Tuesday, August 24, 2010
Gauteng To Unveil Industry Sector Plan Within Weeks
The Gauteng provincial government expects to unveil the identities of the business sectors that it plans to support under a refined provincial industrial policy action plan within weeks.
Economic Development MEC Firoz Cachalia reports that a team from the University of the Witwatersrand has completed a study of the potential industries and that his department is in the process of finalising the adoption plan.
The programme forms part of a broader national industrialisation thrust, which is also integral to the emerging ‘New Growth Path', being developed jointly by Finance Minister Pravin Gordhan, Economic Development Minister Ebrahim Patel and Trade and Industry Minister Dr Rob Davies.
Gordhan has indicated that this new plan should aim to achieve yearly trend growth of 7% for a sustained period of 20 years, but he has also stressed that its success will depend on the development of a social compact between government, business, labour and civil society.
A national industrial policy actions plan, or Ipap2, has already been unveiled and has a focus on rebuilding South Africa's manufacturing base, particularly around the R800-billion-plus public infrastructure roll-out.
However, it also has a sector focus with automotive, nuclear, metals fabrication, capital equipment, chemicals and so-called green industries receiving priority attention.
Cachalia reports that the provincial plan will focus primarily on labour-absorbing and growth-generating sectors, with automotive, information technology and green industries likely to feature strongly.
The plan will also seek to align local industrial capacity with provincial and municipal procurement programmes that have been designed to deal with social and economic infrastructure backlogs.

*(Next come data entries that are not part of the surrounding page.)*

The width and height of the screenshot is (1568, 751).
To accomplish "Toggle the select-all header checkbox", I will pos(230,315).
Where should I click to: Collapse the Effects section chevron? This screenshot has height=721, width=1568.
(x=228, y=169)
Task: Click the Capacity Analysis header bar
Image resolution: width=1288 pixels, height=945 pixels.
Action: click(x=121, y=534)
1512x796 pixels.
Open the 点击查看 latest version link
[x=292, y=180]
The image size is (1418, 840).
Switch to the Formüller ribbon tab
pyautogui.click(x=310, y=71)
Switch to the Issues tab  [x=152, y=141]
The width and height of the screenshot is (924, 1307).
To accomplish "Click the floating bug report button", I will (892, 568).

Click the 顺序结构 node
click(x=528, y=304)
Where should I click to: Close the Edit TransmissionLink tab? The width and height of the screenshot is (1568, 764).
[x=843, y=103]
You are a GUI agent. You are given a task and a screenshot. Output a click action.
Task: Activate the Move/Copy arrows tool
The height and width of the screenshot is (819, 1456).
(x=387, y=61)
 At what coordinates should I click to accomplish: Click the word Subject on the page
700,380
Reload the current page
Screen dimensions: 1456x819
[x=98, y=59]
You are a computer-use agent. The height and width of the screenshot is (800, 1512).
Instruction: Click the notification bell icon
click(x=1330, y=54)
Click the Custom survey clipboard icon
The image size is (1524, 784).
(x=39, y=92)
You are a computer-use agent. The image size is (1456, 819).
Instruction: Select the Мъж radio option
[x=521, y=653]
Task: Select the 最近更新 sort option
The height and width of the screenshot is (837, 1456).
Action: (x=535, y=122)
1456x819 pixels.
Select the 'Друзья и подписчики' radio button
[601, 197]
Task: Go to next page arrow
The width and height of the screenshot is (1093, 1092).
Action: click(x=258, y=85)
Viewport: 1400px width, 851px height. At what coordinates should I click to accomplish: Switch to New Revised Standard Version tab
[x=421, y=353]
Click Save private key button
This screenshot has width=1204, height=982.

The province is also in the process rationalising various economic agencies - including Blue IQ, the Gauteng Economic Development Agency and the Gauteng Enterprise Propeller - Gauteng Development Agency, into a single development agency, which will help drive the new sector vision.
"The main challenge now is to identify the sectors and to build the capacity to deliver support to them," he says.
The industrial plan would also feed into a larger growth and development vision for the province, which Cachalia expects to unveil during September.
The current suite of Blue IQ projects, including several automotive supplier programmes, would also be synchronised with the new industrial strategy.
Also high on the agenda, is the overhaul of freight logistics in the province, with Blue IQ CEO Amanda Nair indicating that new freight hubs would be created in a bid to improve the competitiveness of landlocked Gauteng as a producer of exportable goods.
A task team has been set up involving Blue IQ, the Industrial Development Corporation and the Development Bank of Southern Africa, as lead arranger, to set in motion a plan to move more freight on rail and to limit freight transit through urban centres.
Three hubs are envisaged, including:
A development in Southern Gauteng along the N3, north of Heidelberg and south of Vosloorus.
A hub at Chamdor on the West Rand.
And, a freight centre around ‘Auto City', in Rosslyn, near Pretoria.
By January, Cachalia believes that the province will be in a position to outline its growth targets and to elaborate on the instruments and incentives available to support private sector growth in the province.